更新日:2022.05.05横浜三動物園の絆
更新日:2022.05.05
横浜三動物園の絆
いよいよ野毛山動物園でもミヤコタナゴの人工授精がスタートします。
実は十数年前まで、野毛山動物園でもタナゴの繁殖は人工授精をメインとして取り組んでいましたが、
カワシンジュガイが手に入るようになってからは、人工授精そのものを休止していました。
いざ人工授精を再スタートさせるといっても、
その技術を教えてくれる先輩は既にご卒業されて園内におりません。
横浜市では、ミヤコタナゴを危険分散という名目で金沢動物園においても累代繁殖に努めております。

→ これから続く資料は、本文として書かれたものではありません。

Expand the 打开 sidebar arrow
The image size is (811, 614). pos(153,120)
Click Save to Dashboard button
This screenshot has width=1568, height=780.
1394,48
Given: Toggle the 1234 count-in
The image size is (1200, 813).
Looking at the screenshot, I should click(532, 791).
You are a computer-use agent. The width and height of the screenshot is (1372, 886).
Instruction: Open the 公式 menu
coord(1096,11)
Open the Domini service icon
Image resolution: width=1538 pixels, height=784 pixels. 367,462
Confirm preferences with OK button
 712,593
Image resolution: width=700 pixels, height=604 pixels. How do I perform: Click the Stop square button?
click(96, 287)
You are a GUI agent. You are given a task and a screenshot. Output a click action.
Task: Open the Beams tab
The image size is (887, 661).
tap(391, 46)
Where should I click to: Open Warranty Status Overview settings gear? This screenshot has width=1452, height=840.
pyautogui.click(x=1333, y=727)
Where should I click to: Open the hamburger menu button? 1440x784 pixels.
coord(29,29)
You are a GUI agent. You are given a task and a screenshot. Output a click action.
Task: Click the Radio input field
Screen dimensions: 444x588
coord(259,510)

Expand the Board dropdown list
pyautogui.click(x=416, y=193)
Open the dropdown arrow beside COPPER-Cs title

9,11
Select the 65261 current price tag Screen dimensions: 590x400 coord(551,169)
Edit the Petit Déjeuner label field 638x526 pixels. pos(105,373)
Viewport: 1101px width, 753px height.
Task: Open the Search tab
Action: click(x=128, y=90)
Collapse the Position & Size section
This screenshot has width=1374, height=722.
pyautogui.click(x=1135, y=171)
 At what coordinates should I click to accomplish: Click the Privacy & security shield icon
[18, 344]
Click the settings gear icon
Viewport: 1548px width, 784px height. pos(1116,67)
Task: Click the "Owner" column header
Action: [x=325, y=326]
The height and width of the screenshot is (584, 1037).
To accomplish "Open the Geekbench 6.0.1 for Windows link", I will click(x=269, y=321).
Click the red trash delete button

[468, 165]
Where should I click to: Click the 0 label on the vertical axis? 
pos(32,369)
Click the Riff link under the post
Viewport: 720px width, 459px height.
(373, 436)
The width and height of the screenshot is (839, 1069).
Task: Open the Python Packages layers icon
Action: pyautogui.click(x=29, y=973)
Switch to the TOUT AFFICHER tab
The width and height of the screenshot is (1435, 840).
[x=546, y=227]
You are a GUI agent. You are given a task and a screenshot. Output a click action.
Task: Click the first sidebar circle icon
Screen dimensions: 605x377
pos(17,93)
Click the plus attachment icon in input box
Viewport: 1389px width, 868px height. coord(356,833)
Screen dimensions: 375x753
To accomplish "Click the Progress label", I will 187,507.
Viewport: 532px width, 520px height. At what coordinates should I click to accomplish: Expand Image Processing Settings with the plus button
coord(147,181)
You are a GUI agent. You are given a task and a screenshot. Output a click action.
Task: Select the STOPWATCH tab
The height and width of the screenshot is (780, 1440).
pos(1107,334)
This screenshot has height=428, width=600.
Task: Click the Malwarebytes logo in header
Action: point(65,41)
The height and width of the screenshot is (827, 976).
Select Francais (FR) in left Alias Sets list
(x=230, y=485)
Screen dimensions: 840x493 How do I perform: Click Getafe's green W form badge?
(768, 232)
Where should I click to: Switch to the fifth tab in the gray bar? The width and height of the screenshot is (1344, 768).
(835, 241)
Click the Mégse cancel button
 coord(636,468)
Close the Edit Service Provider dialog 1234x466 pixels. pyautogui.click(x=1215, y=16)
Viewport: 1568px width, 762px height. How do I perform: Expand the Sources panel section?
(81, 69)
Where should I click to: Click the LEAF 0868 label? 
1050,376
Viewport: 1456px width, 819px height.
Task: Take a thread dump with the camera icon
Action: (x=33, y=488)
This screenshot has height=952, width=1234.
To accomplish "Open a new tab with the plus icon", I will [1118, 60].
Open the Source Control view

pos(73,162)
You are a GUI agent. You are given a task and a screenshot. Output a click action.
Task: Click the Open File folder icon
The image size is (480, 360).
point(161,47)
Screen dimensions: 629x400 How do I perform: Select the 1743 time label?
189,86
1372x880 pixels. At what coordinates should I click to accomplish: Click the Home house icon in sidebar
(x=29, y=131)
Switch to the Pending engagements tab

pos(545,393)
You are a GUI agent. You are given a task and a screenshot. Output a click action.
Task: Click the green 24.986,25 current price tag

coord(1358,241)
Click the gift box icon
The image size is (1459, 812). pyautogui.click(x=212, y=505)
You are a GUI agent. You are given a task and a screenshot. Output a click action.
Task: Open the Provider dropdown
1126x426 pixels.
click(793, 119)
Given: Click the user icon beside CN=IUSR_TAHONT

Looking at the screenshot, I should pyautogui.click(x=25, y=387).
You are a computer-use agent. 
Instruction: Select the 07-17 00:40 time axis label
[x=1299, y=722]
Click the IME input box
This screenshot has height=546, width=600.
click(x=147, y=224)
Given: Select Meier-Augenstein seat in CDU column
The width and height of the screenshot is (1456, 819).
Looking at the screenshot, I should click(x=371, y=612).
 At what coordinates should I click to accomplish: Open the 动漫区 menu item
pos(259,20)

金沢動物園では、昨年より人工授精による繁殖に取り組んでいて、
稚魚の成育にも成功しています。
そこで、人工授精技術の指導を仰ぎに金沢動物園に出向きました。
産卵管が充分に伸びているメスと体の大きなオスを選別します。
メスの腹部をやさしく圧迫すると、産卵管から5から6個の卵が出てきます。
未受精卵が外に排出されました。
続いて、オスの腹部をメス同様に圧迫します。
採精も完了です。
受精卵が出来上がってから稚魚が成長して泳ぎ始めるのに約1か月を要します。
ここからが最も重要なところとなります。
その結果は後日改めてお伝えできるように慎重に実施することに致します。
自分が先輩から教わったものに、「聞くは一瞬の恥、聞かぬは一生の恥」という格言があります。
横浜市には3つの動物園があり、多様な経験と知識の豊富な人材が各所に配置されています。
そして、お互い切磋琢磨しつつ技術の継承に努めております。
このことが横浜市に三動物園があるという「強み」になっています。